Supplied material below:

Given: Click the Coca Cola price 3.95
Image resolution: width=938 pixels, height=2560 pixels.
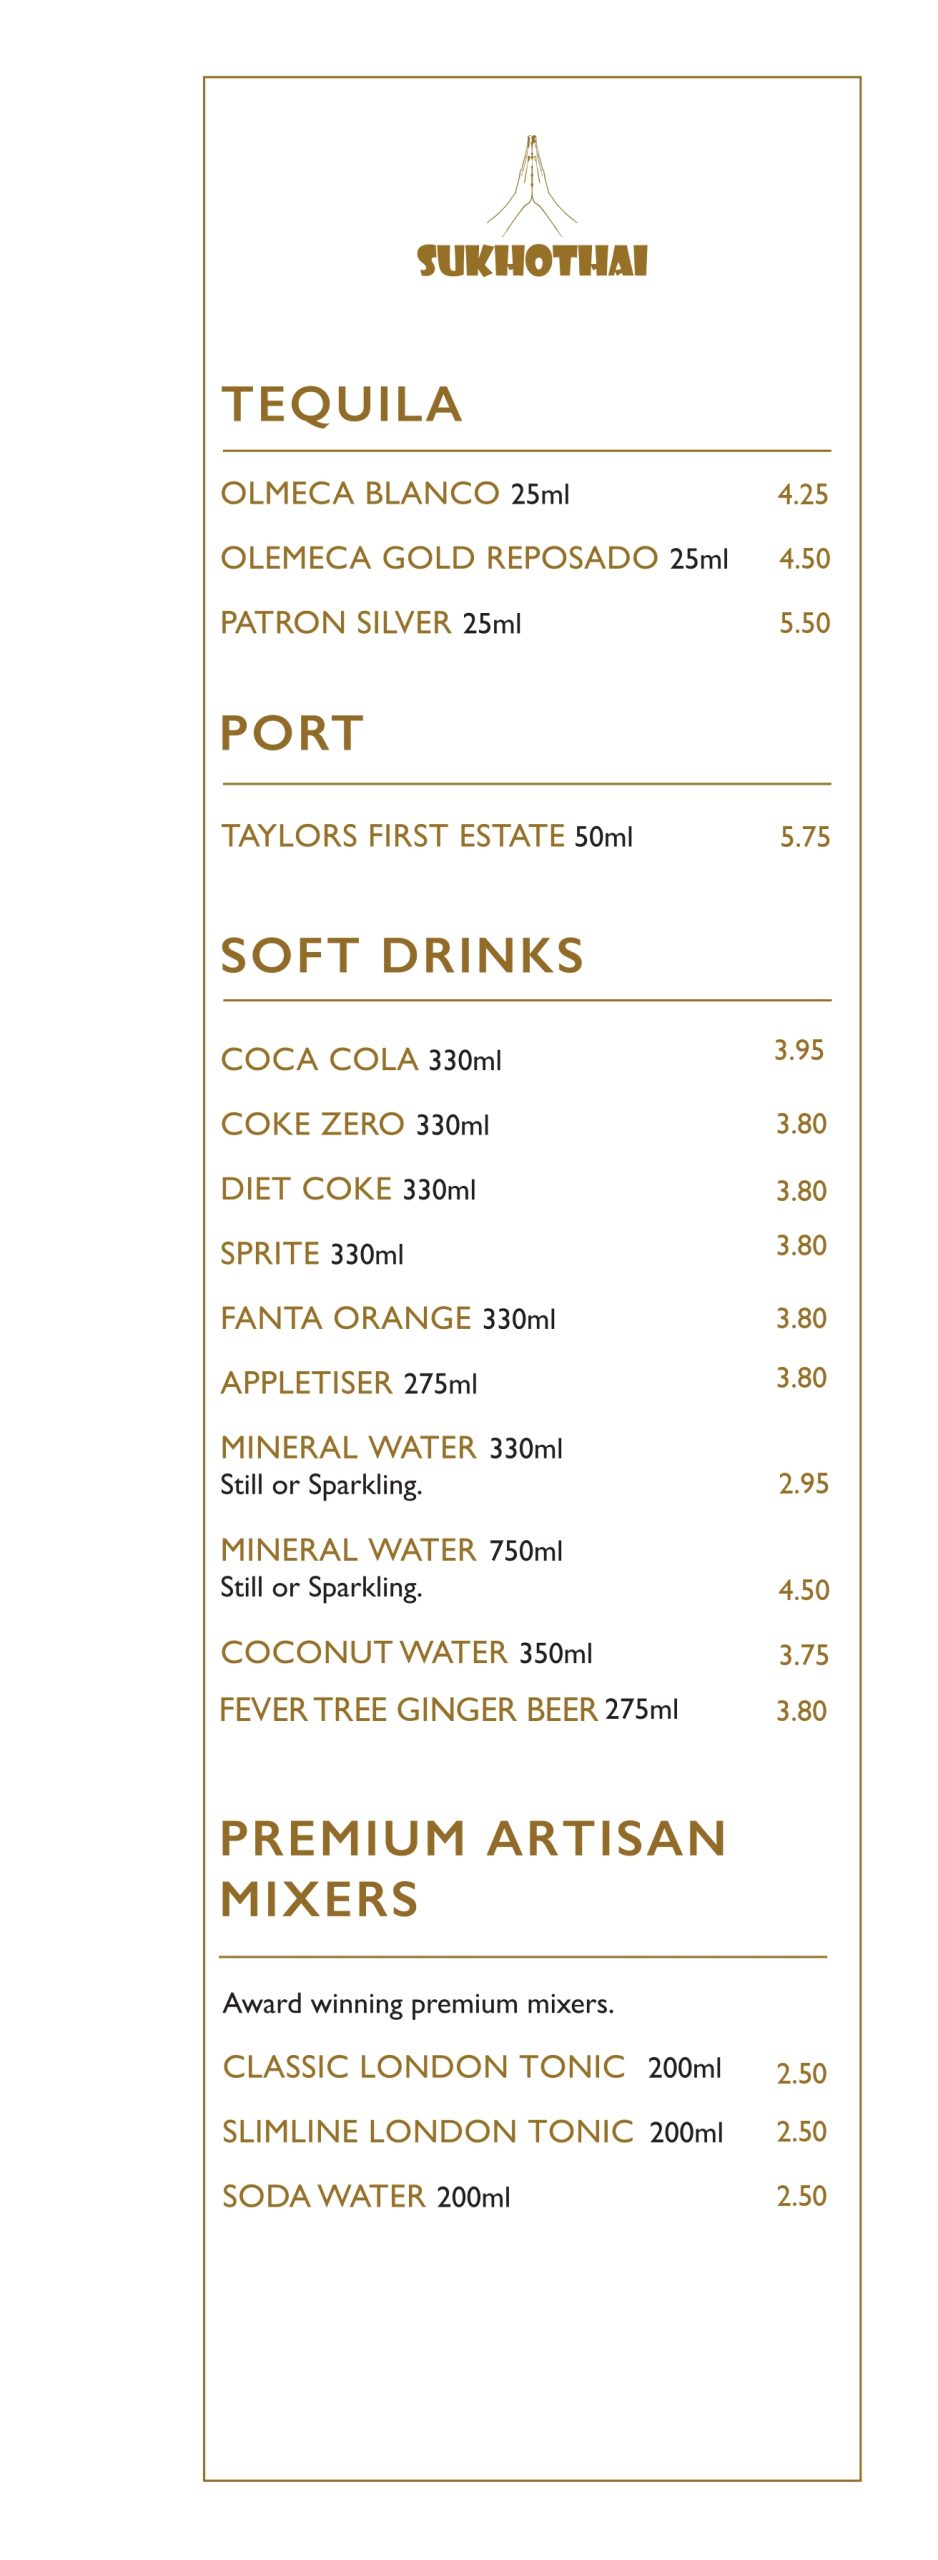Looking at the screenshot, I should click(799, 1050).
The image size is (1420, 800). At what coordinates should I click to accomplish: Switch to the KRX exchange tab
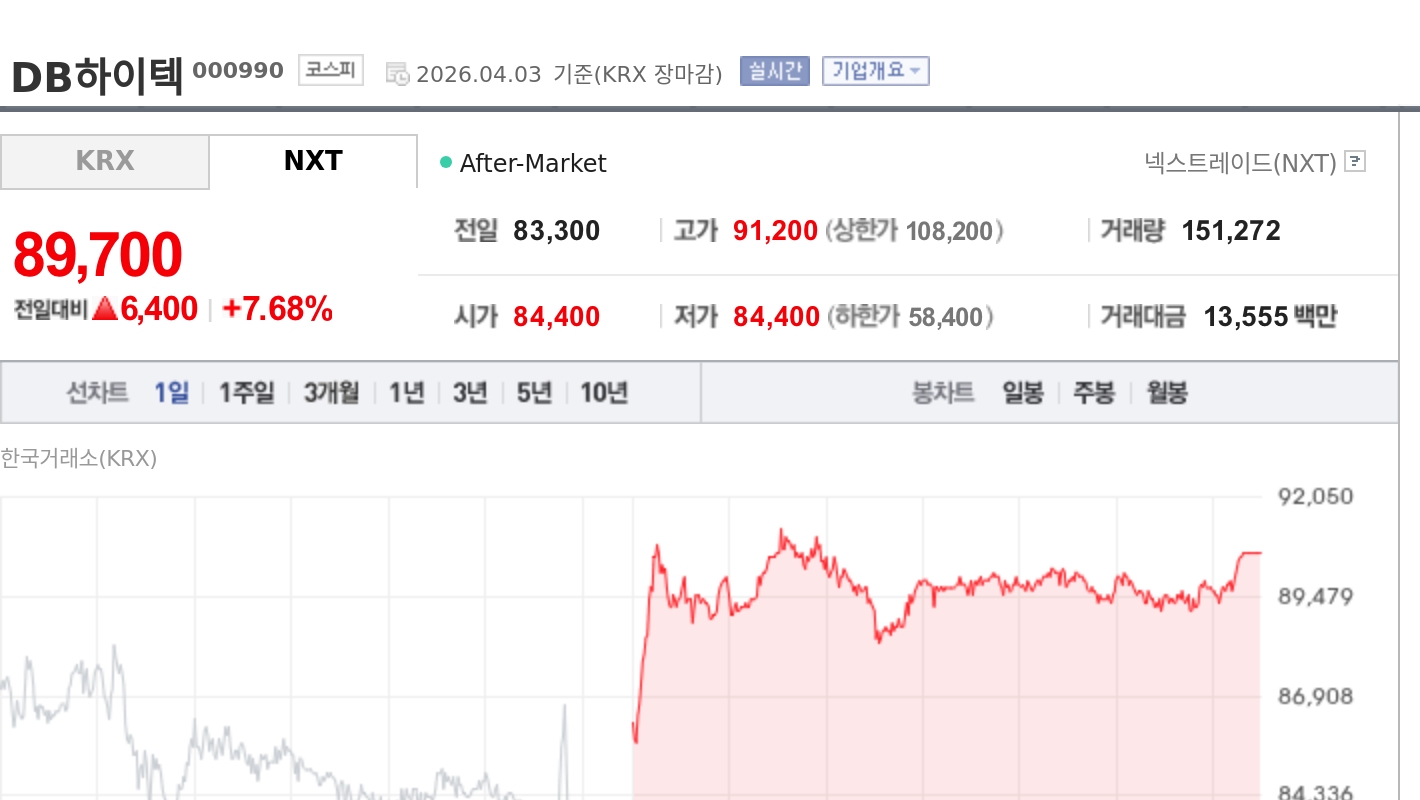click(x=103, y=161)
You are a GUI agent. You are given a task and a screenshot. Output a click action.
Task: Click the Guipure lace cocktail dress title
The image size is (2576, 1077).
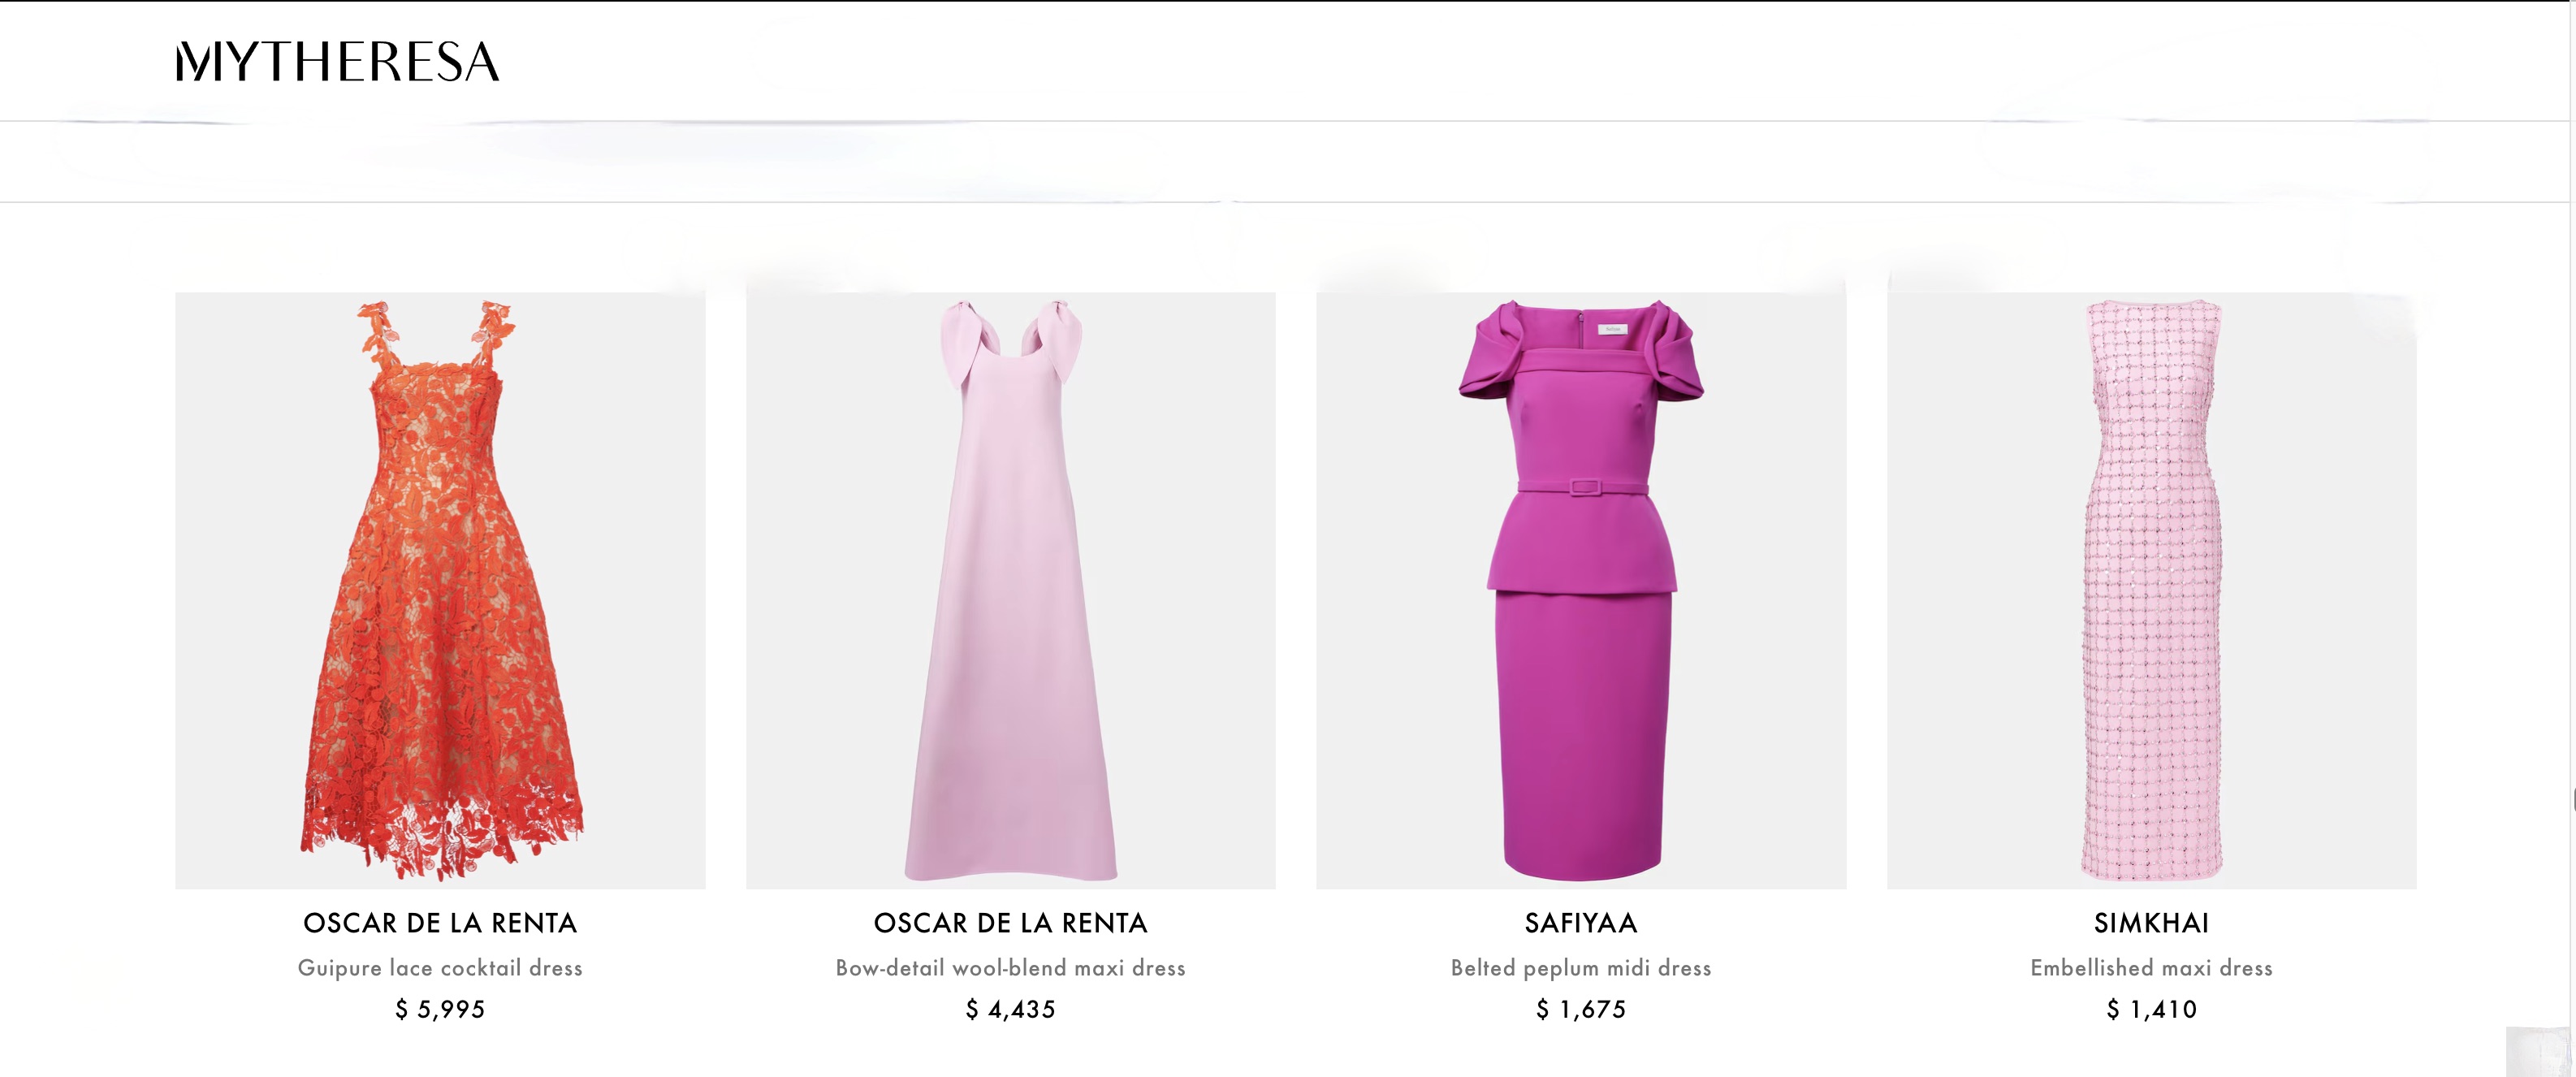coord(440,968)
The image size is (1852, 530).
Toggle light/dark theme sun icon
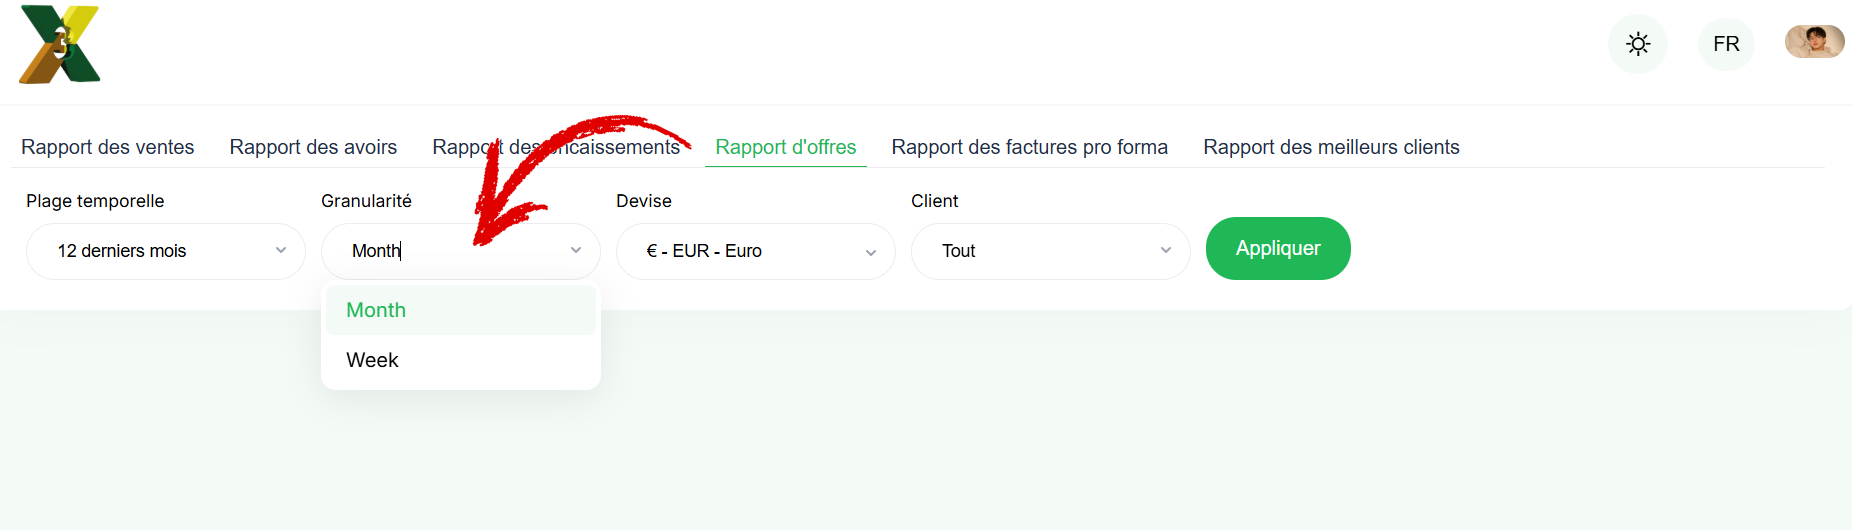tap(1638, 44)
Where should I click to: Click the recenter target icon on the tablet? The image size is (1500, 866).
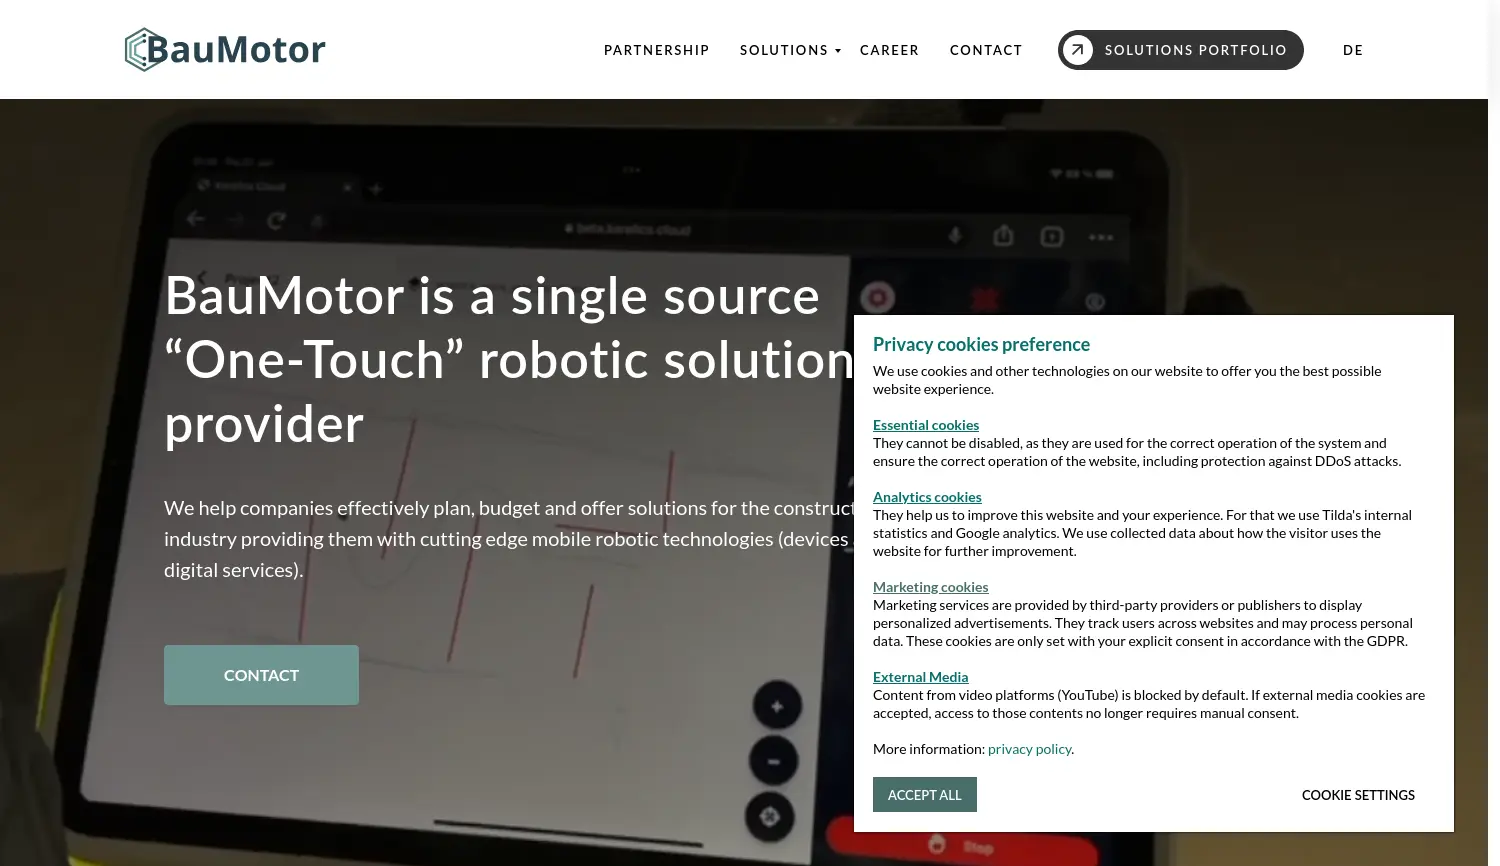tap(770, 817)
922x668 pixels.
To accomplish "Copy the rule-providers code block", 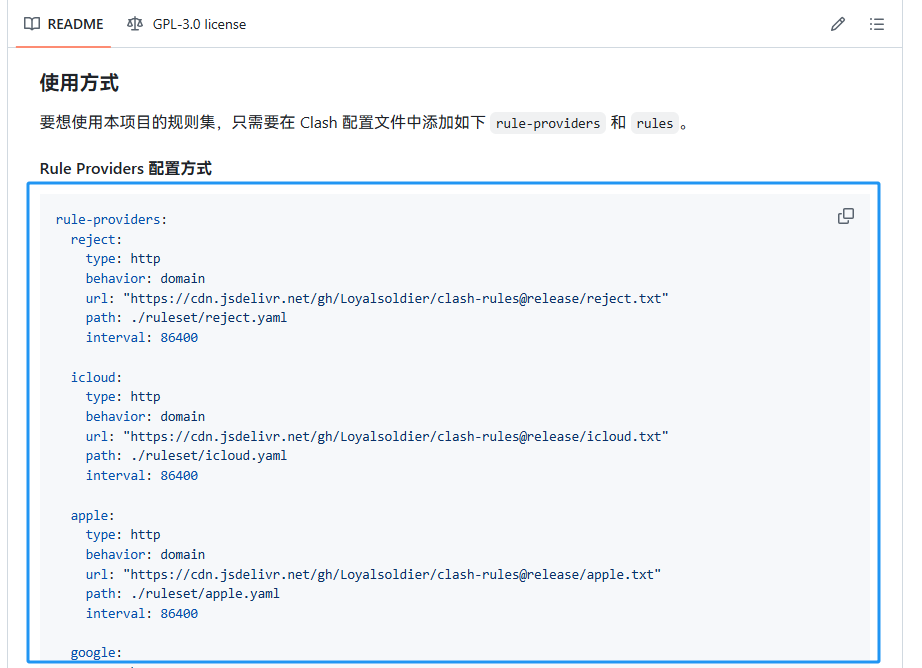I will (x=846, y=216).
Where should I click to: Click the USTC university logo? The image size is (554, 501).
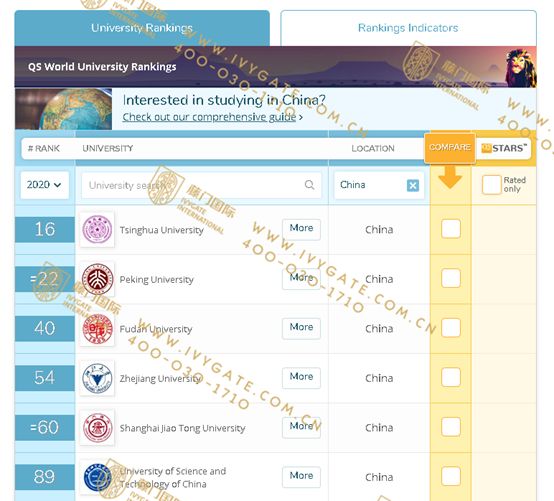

End of Supplied material.

Your goal
Verbatim transcription needed, from the opening line of the entries above through the line containing "Task: Click the"; pictures do not belong in it.

Answer to this task
Given: Click the Coca Cola price 3.95
Image resolution: width=938 pixels, height=2560 pixels.
Looking at the screenshot, I should click(799, 1050).
The image size is (1420, 800). At what coordinates should I click to accomplish: Switch to the KRX exchange tab
click(x=103, y=161)
You are a GUI agent. You are given a task and a screenshot. Output a click action.
Task: Click the Guipure lace cocktail dress title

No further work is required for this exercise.